Wednesday, September 8, 2010

A Job For A Bro... Part 1

A good friend of mine is into scuba diving and he tasked me to devise a way to fasten a stainless steel rod of 8mm diameter, around 400mm length, to a snap bolt.  The rod, according to him, will be used to tap the oxygen tank of diving buddies for signalling and to brush away sea urchins if they refused to move away.

The stainless steel rod was provided.  I was told that it was a spear in its glorious days.  Cutting off the threaded tip used for mounting the spear head and the other end for hooking on to the bow (I'm guessing here...) should leave me with enough length to make 3 pieces.

Not many pics were taken as I've yet to complete the job due to some problems...




Cutting the snap bolt.  This fella has tough skin but cut easy once the blade passed through the outer shell.
















The rod was then cut using the Proxxon Mitre Saw.  I'm getting to love this machine.  Bought it from Mike of sgTooling.com a while back.

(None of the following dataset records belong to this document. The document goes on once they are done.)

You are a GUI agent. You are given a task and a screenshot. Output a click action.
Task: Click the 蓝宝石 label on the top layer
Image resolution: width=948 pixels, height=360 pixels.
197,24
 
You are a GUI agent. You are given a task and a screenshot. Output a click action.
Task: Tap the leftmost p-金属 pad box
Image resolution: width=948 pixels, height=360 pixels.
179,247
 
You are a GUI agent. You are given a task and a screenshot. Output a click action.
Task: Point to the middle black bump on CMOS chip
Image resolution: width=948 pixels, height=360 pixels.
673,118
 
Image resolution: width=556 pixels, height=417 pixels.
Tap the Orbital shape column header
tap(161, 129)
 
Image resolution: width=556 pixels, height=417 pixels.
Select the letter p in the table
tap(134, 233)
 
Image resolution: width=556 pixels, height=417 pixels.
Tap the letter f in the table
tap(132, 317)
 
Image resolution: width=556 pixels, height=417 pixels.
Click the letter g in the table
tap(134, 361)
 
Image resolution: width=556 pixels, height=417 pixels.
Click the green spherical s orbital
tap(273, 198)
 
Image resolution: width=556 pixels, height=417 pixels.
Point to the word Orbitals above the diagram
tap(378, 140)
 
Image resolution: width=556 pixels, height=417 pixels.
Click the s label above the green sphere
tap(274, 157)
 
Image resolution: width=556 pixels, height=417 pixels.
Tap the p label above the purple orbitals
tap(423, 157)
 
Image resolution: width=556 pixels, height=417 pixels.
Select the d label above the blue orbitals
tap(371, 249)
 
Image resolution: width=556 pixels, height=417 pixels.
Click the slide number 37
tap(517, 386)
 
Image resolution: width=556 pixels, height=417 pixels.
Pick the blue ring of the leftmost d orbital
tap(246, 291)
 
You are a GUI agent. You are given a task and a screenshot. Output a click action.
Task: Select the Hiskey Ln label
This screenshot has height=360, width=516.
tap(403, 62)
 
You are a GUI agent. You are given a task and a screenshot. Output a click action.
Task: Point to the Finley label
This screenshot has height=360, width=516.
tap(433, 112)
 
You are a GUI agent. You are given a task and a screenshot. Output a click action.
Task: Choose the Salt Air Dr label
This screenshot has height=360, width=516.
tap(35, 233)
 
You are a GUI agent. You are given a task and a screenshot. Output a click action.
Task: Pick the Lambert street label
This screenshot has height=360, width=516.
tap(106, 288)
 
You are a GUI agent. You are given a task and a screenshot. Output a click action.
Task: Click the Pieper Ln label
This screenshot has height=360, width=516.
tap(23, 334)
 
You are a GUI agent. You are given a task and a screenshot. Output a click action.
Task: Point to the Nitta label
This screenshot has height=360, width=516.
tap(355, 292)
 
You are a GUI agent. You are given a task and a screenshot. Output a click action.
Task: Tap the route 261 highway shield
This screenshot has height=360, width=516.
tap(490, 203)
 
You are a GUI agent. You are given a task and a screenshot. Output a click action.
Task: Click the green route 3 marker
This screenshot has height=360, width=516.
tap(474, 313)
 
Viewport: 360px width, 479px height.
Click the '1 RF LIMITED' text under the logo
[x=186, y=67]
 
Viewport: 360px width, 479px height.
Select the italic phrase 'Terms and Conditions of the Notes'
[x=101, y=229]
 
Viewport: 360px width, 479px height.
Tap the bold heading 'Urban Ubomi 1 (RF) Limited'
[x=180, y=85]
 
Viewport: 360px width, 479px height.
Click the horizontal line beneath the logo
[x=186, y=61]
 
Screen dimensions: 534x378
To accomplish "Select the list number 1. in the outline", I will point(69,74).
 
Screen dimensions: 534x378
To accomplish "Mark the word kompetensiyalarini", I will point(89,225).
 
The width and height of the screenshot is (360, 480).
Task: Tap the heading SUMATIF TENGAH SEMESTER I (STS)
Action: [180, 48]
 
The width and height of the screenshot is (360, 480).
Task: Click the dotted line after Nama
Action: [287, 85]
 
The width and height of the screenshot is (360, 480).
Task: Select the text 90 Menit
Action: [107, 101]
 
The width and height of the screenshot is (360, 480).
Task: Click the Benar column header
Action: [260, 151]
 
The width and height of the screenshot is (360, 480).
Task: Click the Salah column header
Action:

Turned down one end to 5mm for M5 threads.















The snap bolt was tapped M5.  Left some space for the spring to allow the bolt some room to move.  Don't know will the joint be too weak.  Planned for Loctite permanent thread lock.  I'm not into welding.














This was where the problem started. I was making a die holder to accept the set of metric die I bought. They measured 1" in diameter.  The last one I did was too big.

After drilling to 10mm, I started boring on the lathe.  The workpiece was pulled out of the 3-jaw chuck twice in a row.  First time encountering this.  Maybe I should reduce my depth of cut to less than 0.25mm per pass.

I ended the session tonight due to the effect of medication.  Time to wrap up and hit the bed.

2 comments:

Unknown said...

Pic 4 looks great Dude!
If only tapping the threads was easy...
What a beautiful stick

Wongster said...

No time for shop tonight. Got back not too long ago from team dinner. Should have some time tomorrow or friday night.

Will finish one piece for you to test out.